Ехали долго, а приехали как-то вдруг. «Пазик» остановился, мы вышли в промозглую после автобусного тепла темноту и побрели на смутный свет впереди.
Приземистая громадина трехэтажного корпуса базы была темной. Одна лампочка тускловато светилась над входом. База в осенне-зимний сезон работала исключительно по выходным, а была среда. Однако нас ждали. Быстро распределили по комнатам и накормили ужином.
В столовой я все озиралась, отыскивая писателей, которые будут обсуждать наши стихи. Но оказалось, что они приедут следующим утром.
Почему-то я очень ждала их. Томило любопытство: что за люди такие — писатели. Только раз я встречала автора настоящей книги, и то это была странная встреча.
Мне было, наверное, лет одиннадцать, когда к отцу как-то летом зачастила знаменитая смоленская льноводка Зинаида Бородич, молодая, шумная, большая, в ярких крепдешиновых платьях. Про нее даже песня была, из которой помню всего одну строчку:
Бородич, Бородич, спасибо тебе!
Они с отцом о чем-то спорили, обсуждали, горячились, отчего отец словно молодел, становился похож на свою гостью, хоть был почти втрое старше.
Потом Бородич куда-то пропала, а отец после уборочной стал засиживаться за полночь, поскрипывая разъезженным пером и шурша бумажными листами, отчего казалось, что у него в комнате поселилась мышь. Серенькая, с черными бусинами глаз, она раза два мне даже приснилась.
Я иногда заглядывала в отцовские тетради. Там он писал про сорта льнов, про культивацию, про почвы… В общем, неинтересно.
К весне опять явилась Бородич. Румяная с мороза, в цветастом полушалке и плюшевой жакетке, в толстой юбке и валенках, она казалась еще больше и шумней, чем летом. Забрала стопу отцовских тетрадей, исписанных за зиму, и уехала на ожидавшем ее у крыльца «газике».
А осенью отцу пришла бандероль в серой почтовой бумаге. В ней оказалась книга. Зинаида Бородич, «Смоленские льны» — стояло на обложке.
Помню свое недоумение: разве так бывает? Помню обиду на отца, как будто он меня обманул.
— Ерунда всё, — сказал отец. — Это ж не художественная литература. Главное, книжка полезная.
Тем все и закончилось, и забылось, а тут почему-то вспомнилось.
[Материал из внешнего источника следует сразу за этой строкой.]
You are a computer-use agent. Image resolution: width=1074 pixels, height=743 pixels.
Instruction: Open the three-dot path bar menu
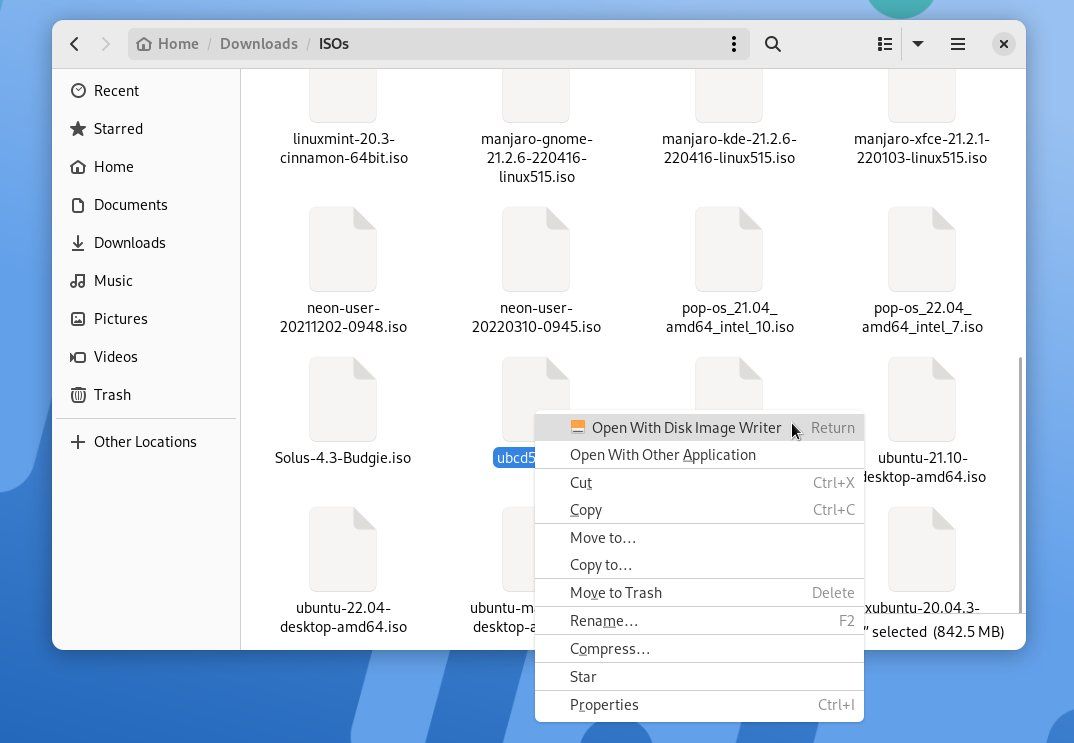coord(733,44)
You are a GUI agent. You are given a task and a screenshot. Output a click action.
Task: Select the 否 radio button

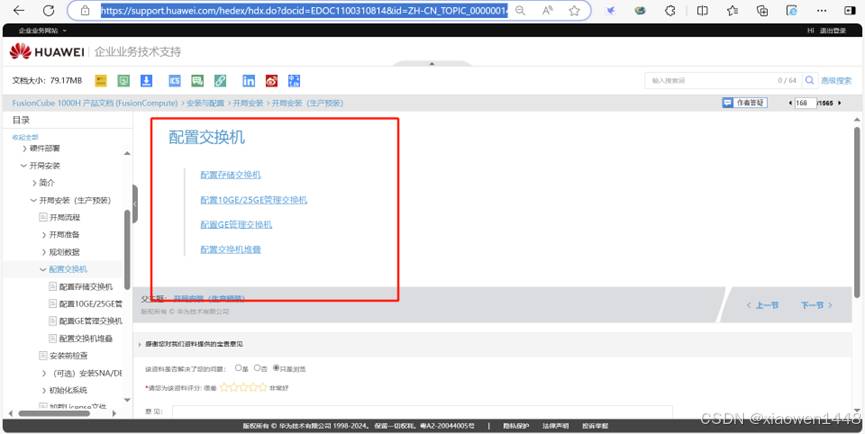click(x=256, y=368)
И с этим воспоминанием и непонятной маетой в душе я полночи слонялась по темным коридорам и холлам базы, прилипала к холодным окнам, за которыми ничего не было видно, и не могла заставить себя угомониться.
Зато наутро я проспала все: и приезд писателей, и завтрак, и даже начало семинара.
В обширном, солнечном холле второго этажа уже были отговорены вступительные слова и шло обсуждение стихов. Впрочем, я поначалу не вслушивалась, что там говорят, только в нестерпимом любопытстве глазела на писателей.
Как и обещано, их приехало трое. Рыхлый, пожилой был, конечно, критиком, и не по внешности, а по безразлично-мутноватому выражению глаз. Человек с таким взглядом просто не мог писать стихи да и вряд ли интересовался ими. По крайней мере лежащие на столе перед ним листы он просматривал равнодушно и мельком, безо всякого интереса, и в обсуждение не вступал. Смотреть на него было скучно.